Mehrwertsteuer für E-Books

EU-Kommission: "Spürbare Wettbewerbsverzerrungen"

25. Oktober 2012
von Börsenblatt
Die EU-Kommission hat Frankreich und Luxemburg dazu aufgefordert, den ermäßigten Mehrwertsteuersatz für E-Books zu ändern – innerhalb eines Monats. Und verfolgt bei dem Thema offenbar Harmonisierungspläne.

Seit dem 1. Januar 2012 gilt in Frankreich und Luxemburg ein ermäßigter Mehrwertsteuersatz für E-Books (sieben beziehungsweise drei Prozent), was aus Sicht der EU-Kommission nicht mit den geltenden Bestimmungen der Mehrwertsteuer-Richtlinie vereinbar ist. Denn: "Gemäß dieser Richtlinie sind E-Books auf elektronischem Wege erbrachte Dienstleistungen, die nicht zum ermäßigten Satz besteuert werden können", heißt es in einer aktuellen Mitteilung.

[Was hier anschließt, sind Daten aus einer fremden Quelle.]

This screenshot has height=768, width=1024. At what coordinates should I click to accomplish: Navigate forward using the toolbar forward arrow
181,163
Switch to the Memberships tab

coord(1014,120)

Diese Situation schaffe spürbare Wettbewerbsverzerrungen in den anderen 25 Mitgliedstaaten der EU, da Verbraucher E-Books ganz einfach in einem anderen Mitgliedstaat erwerben könnten und nach derzeit geltendem Recht die Mehrwertsteuersätze des Mitgliedstaats des Dienstleisters und nicht des Verbrauchers angewandt würden. Die Kommission hat nach eigener Aussage von mehreren Finanzministern Beschwerden erhalten, die auf die negativen Auswirkungen auf den Verkauf von Büchern in ihrem jeweiligen Markt hingewiesen haben.

Weiter heißt es: "Die Kommission ist sich der unterschiedlichen Behandlung von elektronischen und gedruckten Büchern und der Bedeutung von E-Books voll bewusst. Im Zuge der neuen Mehrwertsteuer-Strategie hat die Kommission mit den Mitgliedstaaten eine Debatte zu diesem Thema angestoßen und wird voraussichtlich bis Ende 2013 entsprechende Vorschläge vorlegen."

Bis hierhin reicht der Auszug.